Obesity in children can lead to health problems, including high blood pressure, diabetes, and even heart disease.

According to the CDC, over the past three decades, childhood obesity rates have tripled in the U.S., and today, the country has some of the highest obesity rates in the world. One out of six children are obese, and one out of three is overweight or obese. Obesity can harm nearly every system in a child’s body-heart and lungs, muscles and bones, kidneys, and digestive tract, as well as the hormones that control blood sugar and puberty. Obesity in childhood can also lead to stigmatization and depression.

The consumption of processed foods with high levels of sugar, trans fat, salt, and sugar-sweetened beverages plays a significant role in childhood obesity. A lack of physical activities, sedentary behavior, and low cardiorespiratory fitness are the main contributors to childhood obesity. But genetic and hormonal factors play a role as well. The CDC recommends one hour of physical activity daily for children and adolescents, including moderate or vigorous physical activity, like running or aerobic exercise.

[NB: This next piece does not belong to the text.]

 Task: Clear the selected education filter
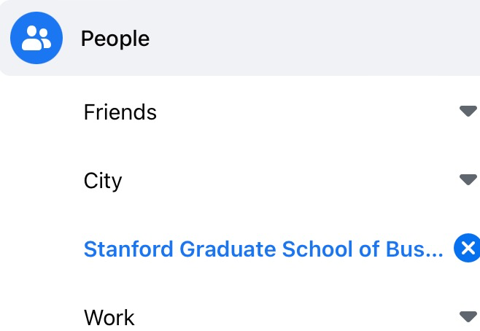pos(467,249)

To help prevent excess gain or maintain a healthy weight, parents can make positive changes in kid’s lives, such as:

  • Model a healthy eating plan and reduce sugary drinks.
  • Replace screen time with family time.
  • Move more as a family!
  • Set regular and wholesome sleep routines.
  • Watch portion sizes

Childhood obesity can be prevented.  Let’s support and encourage children and adolescents to be physically active every day.